** Source material **
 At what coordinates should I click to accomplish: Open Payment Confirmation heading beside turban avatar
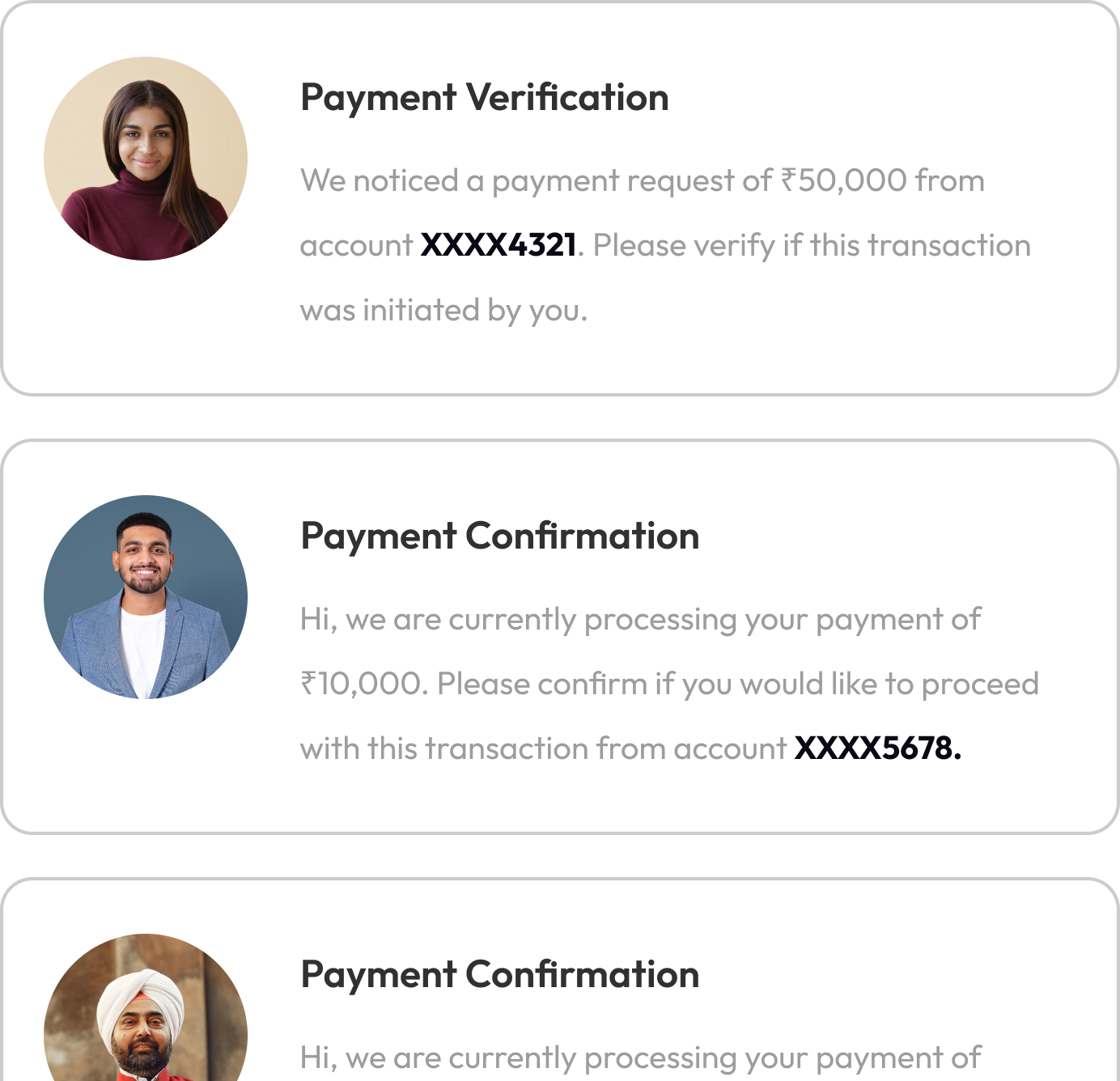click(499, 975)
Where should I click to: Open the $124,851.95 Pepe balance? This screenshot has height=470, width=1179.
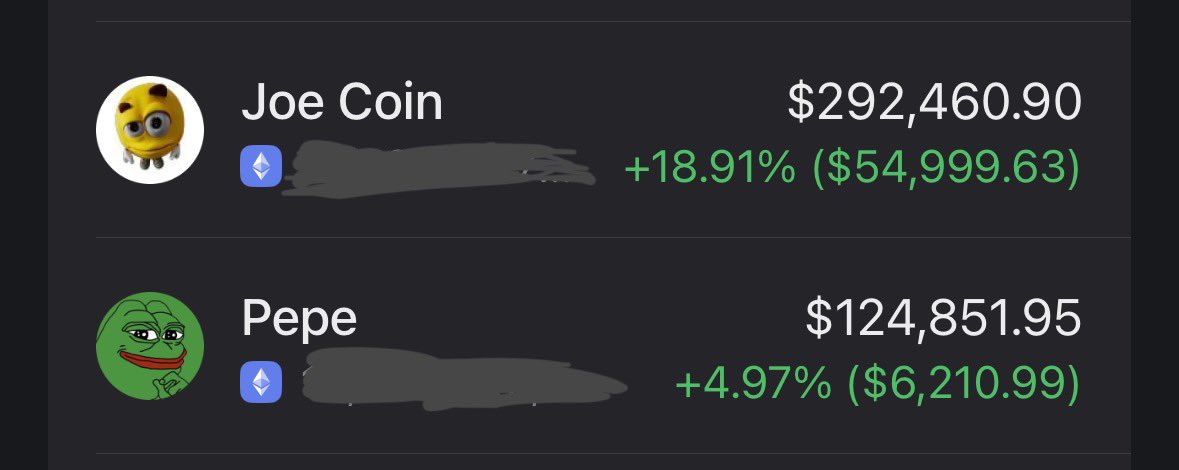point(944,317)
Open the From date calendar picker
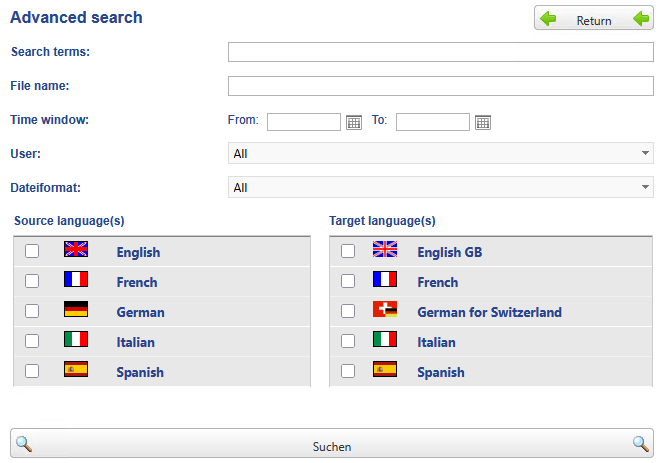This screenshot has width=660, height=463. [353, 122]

** Task directions **
Please copy out the whole listing exactly, minus its pictures.

** Expected output **
 At what coordinates should I click to accomplish: Open Payment Confirmation heading beside turban avatar
click(499, 975)
Where should I click to: Open the $124,851.95 Pepe balance? This screenshot has height=470, width=1179.
point(944,317)
Open the From date calendar picker
This screenshot has width=660, height=463. [353, 122]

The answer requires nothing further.